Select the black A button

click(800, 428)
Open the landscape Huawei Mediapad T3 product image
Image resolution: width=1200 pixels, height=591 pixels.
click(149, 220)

.....

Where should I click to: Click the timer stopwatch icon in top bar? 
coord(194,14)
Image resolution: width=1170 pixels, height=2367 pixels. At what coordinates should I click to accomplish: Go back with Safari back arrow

.....

ABOUT THIS EXERCISE:
One stretch of the lines above is wanted, from the line that contains "Where should I" through the line that contains "Image resolution: width=1170". Output it exactly.

ANSWER:
Where should I click to: Click the timer stopwatch icon in top bar? 
coord(194,14)
Image resolution: width=1170 pixels, height=2367 pixels. At what coordinates should I click to accomplish: Go back with Safari back arrow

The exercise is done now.